The Christian-Jewish dialogue, which began in many places all over North America and Europe after World War II, gained momentum in the late sixties and in the seventies. In the early stages of the dialogue, most Jews were primarily interested in discussing the history of antisemitism and the Holocaust. Many Christians, on the other hand, wanted to discuss theological topics and to measure their understanding of Scripture against Jewish interpretations. While this asymmetry in the dialogue can still be felt, there has been a tremendous growth towards mutuality in the eighties and nineties. Both sides are interested in understanding both the faith and the life experiences of the other, and in finding ways that they can work together for peace and justice in the world.

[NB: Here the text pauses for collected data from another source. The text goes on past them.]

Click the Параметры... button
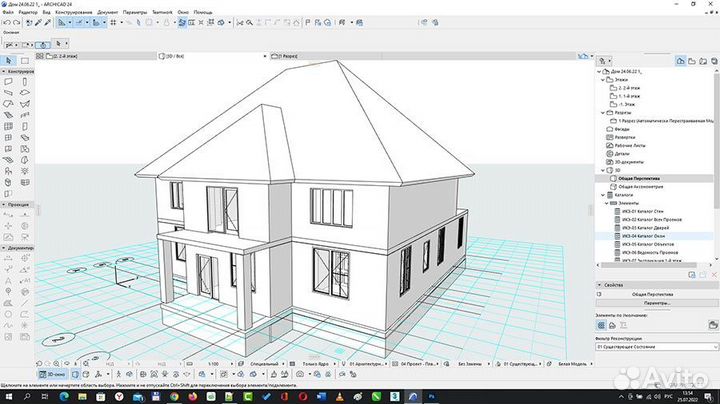pos(655,303)
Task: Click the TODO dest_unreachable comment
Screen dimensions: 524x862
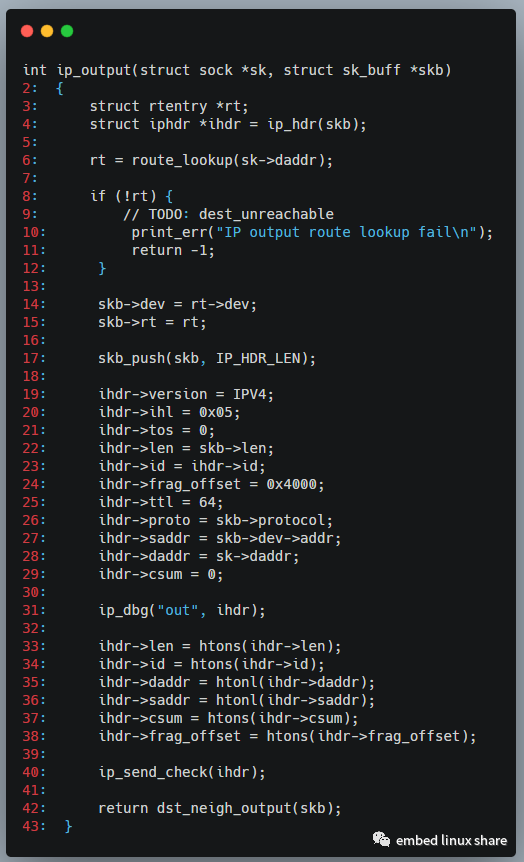Action: (x=228, y=214)
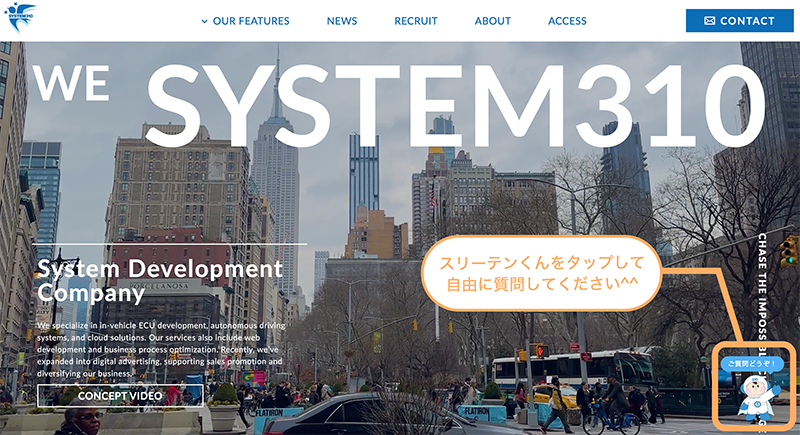Play the CONCEPT VIDEO

[x=120, y=395]
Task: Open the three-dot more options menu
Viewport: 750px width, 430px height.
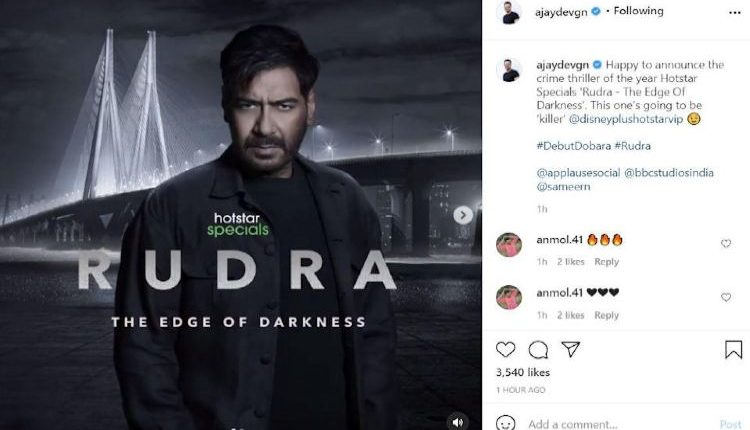Action: click(x=735, y=13)
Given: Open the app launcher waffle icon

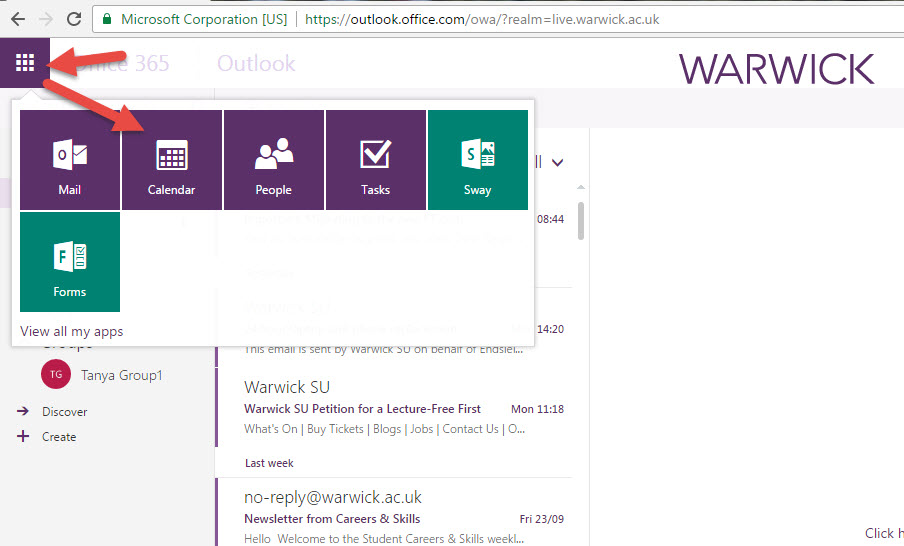Looking at the screenshot, I should (x=25, y=63).
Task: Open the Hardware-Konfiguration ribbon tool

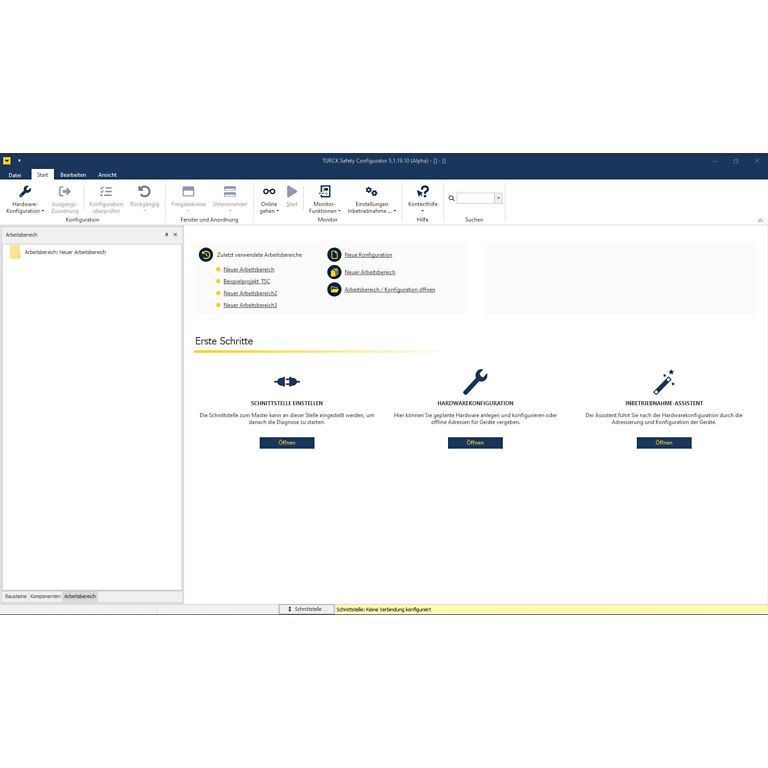Action: tap(25, 192)
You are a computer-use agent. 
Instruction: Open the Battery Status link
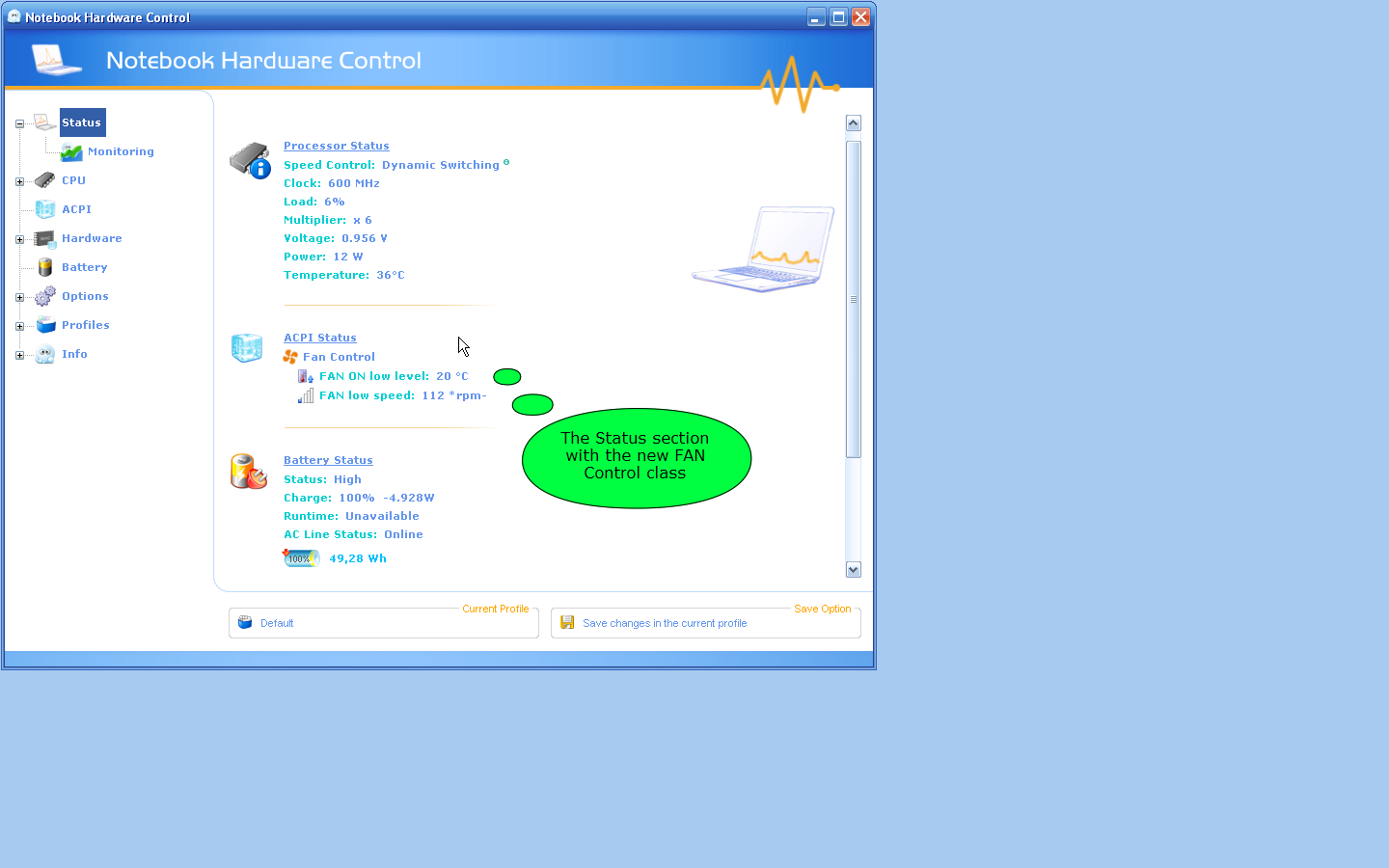(328, 460)
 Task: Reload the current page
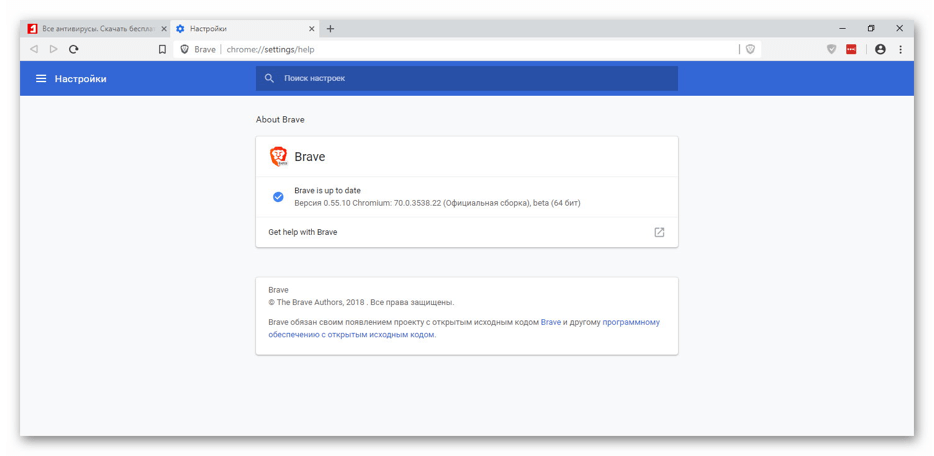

There has been a serious rethinking in Christian theology and teaching about the Jews and Judaism, as shown in a vast body of scholarship. This is reflected in many of the articles and book reviews as well as the numerous statements by official church bodies that are included on this site. On the Jewish side, there has also been a reevaluation of Jewish positions toward Christianity. Changes are taking place, and while there may be pain involved, there is also excitement in a growing vision of God's purpose with both communities.
This web site intends both to document and to foster this ongoing process. It currently has sections in five languages: English, German, Spanish, Portuguese, and Russian, as well as occasional items in other languages. The site is growing constantly as people involved in the dialogue make articles and other resources available.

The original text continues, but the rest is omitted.